Previous work has shown that perceived position is markedly altered by prior adaptation (Whitaker et al., 1997). However, these distortions of positional representation are confined to situations where the adapting and test pattern overlap in their visual composition. For example, adapting and testing with either 1st-order or 2nd-order stimuli produces large shifts in perceived position, but adapting with 1st-order and testing with 2nd-order has little or no effect. This tells us that positional judgements for these two types of visual stimuli are ostensibly encoded independently of each other. Despite this, the cortical mechanisms responsible for reconstructing and localizing a distribution from a limited set of samples show remarkable overlap in their operational characteristics. Given that the spatial interpolation mechanisms and feature extraction stage (Whitaker & McGraw, 1998) are similar for both types of stimuli, the elevated thresholds for localizing 2nd-order stimuli may arise for other reasons. Several possibilities warrant future investigation. First, we did not precisely match the relative detectability of the stimuli but instead chose a high, easily detected contrast (Gaussian contrast of 0.5 in both Equations 1 and 2). The poorer performance may also arise from greater noise sensitivity, either at the initial filtering stage where the 2nd-order detectors employ filters tuned to higher spatial frequencies and are thus better able to resolve the noise, or at the signal demodulation stage of the filter-rectify-filter cascade. This study did not attempt to determine the causes of the difference in overall level of performance but instead focused on the role of sampling of the underlying distribution. 

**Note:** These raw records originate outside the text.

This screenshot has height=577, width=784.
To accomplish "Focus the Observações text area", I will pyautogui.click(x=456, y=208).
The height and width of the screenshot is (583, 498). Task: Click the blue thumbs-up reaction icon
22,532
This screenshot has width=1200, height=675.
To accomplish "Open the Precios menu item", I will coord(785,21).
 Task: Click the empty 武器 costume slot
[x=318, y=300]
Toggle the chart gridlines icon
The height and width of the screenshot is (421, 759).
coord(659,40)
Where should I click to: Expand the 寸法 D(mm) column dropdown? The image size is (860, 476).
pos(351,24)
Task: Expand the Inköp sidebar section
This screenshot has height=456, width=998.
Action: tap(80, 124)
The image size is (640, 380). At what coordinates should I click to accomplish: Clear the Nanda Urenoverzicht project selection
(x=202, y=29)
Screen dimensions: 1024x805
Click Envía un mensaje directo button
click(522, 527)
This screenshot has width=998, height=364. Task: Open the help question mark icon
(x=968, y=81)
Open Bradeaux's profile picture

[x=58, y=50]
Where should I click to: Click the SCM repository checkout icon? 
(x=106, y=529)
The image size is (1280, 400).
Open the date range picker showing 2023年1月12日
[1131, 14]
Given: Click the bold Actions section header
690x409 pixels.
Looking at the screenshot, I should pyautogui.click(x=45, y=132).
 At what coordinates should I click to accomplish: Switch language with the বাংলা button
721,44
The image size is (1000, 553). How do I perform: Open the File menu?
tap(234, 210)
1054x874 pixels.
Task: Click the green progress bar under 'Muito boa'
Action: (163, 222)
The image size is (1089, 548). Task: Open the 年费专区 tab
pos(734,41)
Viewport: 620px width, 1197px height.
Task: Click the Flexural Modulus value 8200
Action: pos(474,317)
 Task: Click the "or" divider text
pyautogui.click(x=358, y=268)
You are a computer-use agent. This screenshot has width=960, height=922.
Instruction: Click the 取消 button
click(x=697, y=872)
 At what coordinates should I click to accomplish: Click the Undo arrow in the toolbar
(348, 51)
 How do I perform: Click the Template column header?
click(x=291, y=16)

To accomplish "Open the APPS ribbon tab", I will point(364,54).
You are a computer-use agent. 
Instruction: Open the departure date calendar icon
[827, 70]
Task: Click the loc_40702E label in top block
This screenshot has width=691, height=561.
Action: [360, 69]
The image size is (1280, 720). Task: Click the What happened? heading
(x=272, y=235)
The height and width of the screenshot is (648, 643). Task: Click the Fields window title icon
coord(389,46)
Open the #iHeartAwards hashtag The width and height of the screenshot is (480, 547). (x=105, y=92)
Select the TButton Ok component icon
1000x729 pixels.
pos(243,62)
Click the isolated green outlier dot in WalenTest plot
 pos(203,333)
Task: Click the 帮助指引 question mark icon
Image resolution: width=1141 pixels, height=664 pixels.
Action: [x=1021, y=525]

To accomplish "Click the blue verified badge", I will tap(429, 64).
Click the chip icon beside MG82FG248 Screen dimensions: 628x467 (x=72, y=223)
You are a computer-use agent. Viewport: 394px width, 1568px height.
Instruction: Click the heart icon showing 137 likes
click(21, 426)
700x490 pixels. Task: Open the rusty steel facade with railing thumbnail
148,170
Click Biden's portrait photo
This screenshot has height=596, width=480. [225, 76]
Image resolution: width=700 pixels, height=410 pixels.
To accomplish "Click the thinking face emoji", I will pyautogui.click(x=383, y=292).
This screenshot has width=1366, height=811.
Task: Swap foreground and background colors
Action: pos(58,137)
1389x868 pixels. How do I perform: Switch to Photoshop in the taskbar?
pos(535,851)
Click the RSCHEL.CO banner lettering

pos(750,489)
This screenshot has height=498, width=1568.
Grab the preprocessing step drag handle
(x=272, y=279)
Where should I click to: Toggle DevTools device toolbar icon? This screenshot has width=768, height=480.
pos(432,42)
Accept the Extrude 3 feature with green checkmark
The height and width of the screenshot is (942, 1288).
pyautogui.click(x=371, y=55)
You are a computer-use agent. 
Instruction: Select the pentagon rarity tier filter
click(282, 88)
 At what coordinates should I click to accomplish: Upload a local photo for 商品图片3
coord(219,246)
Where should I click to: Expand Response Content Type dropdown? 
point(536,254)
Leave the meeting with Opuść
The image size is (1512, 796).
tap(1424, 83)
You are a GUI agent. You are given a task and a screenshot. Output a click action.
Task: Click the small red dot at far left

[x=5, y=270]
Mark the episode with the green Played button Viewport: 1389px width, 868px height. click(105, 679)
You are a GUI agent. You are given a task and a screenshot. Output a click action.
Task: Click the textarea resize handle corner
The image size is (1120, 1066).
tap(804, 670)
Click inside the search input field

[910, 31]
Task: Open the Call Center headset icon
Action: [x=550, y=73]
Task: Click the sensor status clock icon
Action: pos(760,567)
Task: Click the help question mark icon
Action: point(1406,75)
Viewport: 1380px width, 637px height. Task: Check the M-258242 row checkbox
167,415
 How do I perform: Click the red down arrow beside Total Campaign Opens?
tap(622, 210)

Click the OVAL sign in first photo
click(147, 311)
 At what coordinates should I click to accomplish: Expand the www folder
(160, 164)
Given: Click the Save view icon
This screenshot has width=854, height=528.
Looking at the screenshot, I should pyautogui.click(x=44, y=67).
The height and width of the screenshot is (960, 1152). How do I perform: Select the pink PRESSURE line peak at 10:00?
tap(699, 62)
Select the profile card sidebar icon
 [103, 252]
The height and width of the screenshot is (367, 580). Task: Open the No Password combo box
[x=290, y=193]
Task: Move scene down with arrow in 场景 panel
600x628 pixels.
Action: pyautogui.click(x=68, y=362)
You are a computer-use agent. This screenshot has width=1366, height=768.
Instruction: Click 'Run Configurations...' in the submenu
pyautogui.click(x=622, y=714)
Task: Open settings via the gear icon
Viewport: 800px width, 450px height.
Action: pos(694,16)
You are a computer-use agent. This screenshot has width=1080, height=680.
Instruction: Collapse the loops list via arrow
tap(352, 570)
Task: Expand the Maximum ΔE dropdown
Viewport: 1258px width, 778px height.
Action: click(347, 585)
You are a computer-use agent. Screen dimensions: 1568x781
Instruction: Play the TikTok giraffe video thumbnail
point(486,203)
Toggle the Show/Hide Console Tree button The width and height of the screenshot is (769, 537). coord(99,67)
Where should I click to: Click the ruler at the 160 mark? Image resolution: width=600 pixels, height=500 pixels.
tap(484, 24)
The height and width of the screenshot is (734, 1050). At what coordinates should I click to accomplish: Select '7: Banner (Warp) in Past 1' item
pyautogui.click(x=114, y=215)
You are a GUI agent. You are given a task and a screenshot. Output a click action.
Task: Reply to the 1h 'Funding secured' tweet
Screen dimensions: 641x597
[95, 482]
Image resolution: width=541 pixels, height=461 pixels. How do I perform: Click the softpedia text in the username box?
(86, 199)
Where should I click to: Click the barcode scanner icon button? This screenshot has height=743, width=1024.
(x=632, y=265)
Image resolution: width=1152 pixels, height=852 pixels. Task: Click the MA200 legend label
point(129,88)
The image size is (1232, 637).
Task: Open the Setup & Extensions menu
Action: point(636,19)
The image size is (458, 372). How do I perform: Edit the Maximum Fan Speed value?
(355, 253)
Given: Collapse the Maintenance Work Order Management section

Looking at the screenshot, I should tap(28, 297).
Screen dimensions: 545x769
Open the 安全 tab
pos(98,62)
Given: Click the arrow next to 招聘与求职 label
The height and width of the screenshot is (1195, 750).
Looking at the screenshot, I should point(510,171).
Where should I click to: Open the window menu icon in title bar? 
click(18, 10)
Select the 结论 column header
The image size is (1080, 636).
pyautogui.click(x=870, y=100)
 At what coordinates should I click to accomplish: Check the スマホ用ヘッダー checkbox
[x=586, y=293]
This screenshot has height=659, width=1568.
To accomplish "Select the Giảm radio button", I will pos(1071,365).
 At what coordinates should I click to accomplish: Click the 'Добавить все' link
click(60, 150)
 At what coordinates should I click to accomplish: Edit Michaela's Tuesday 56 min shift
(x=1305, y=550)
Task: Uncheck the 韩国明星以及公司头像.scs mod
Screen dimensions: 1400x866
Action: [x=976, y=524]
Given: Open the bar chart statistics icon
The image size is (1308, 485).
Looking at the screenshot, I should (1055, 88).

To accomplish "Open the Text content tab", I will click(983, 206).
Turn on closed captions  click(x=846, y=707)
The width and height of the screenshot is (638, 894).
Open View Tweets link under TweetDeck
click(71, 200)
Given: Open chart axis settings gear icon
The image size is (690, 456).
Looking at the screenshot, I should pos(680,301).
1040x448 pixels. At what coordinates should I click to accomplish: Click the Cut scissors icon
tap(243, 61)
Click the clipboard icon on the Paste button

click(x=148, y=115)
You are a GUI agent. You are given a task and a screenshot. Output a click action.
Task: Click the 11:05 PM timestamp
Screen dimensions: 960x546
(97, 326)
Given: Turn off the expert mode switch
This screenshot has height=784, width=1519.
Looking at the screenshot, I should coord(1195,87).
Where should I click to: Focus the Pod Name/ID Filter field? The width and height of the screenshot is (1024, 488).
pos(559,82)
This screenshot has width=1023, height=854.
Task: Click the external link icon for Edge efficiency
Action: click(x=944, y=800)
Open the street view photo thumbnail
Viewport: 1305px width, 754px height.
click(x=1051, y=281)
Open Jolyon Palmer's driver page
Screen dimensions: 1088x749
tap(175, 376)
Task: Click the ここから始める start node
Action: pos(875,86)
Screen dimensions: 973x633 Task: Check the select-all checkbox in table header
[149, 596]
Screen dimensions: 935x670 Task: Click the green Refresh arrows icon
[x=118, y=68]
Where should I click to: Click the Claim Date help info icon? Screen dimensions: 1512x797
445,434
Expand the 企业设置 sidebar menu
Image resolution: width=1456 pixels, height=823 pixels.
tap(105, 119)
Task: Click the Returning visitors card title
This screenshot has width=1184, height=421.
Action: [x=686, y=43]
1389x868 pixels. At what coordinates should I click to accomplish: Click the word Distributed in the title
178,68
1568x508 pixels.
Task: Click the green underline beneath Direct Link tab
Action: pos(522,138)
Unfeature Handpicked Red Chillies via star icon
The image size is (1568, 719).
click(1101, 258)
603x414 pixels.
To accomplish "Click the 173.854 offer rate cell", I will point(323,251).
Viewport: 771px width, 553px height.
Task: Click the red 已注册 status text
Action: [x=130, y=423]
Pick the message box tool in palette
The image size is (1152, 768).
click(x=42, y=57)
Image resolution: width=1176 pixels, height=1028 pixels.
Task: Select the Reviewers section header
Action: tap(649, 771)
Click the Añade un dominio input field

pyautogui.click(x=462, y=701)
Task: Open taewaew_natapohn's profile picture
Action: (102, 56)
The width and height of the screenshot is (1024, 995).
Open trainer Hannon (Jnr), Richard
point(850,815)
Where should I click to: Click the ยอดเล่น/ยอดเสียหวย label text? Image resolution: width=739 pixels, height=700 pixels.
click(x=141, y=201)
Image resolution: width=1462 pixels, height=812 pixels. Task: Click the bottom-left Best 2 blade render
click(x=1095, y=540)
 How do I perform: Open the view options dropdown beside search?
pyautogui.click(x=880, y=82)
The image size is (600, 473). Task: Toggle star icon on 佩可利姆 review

A more recent study conducted by Likova and Tyler (2003), proposed a conceptual framework for spatial interpolation based on stereoscopic depth. Their subjects reported that the sampled luminance distribution evoked a strong perception of stereoscopic depth with the brightest samples appearing closer in depth. To show that luminance and disparity information are fed into a unitary map they created sampled stimuli that consisted of both luminance and disparity information. They found that the disparity information could be used to null the perceived depth evoked by the luminance samples and that as soon as the luminance surface appeared flat the underlying distribution became impossible to localize. They concluded from this that thresholds ultimately depend upon interpolation of the three-dimensional profile of the underlying distribution. If spatial interpolation is driven by a mechanism operating at the level of a generic depth map then a perceived disparity should also be evident and mutable (with opposite signed disparity), in our sampled 2nd-order stimuli. However, none of the observers noted any apparent depth in the 2nd-order stimulus arrangement. Furthermore, disparity discrimination thresholds are considerably poorer for 2nd-order stimuli as compared with equivalent 1st-order stimuli of the same physical contrast (Sato & Nishida, 1993). Recent evidence also suggests that 2nd-order mechanisms do not contribute to the perception of three-dimensional surface shape (Hess, Ledgeway, & Dakin, 2000; Ziegler & Hess, 1999). Given this information, it is difficult to see how the reconstruction of a sparse 2nd-order distribution could be mediated by a common interpolated depth mechanism. 
Conclusions
In summary, we show that the critical feature of spatial interpolation is the number of available samples and not sample separation. This is true for reconstructing both 1st- and 2nd-order distributions. Even when large sections of an object are missing or occluded, provided a nominal amount of information is available, the underlying distribution can be reconstructed with surprising accuracy. 
Appendix A
Threshold re-scaling calculation for data in Figure 4
The data in Figure 2 shows how threshold is affected by unsampled Gaussian width. For each subject, a linear regression was performed to obtain the value for the gradient (m) and y-intercept (k) for the line of best fit. This gives an equation for threshold as a function of Gaussian width for each subject  
T h ( G w ) = m . G w + k.
(A1)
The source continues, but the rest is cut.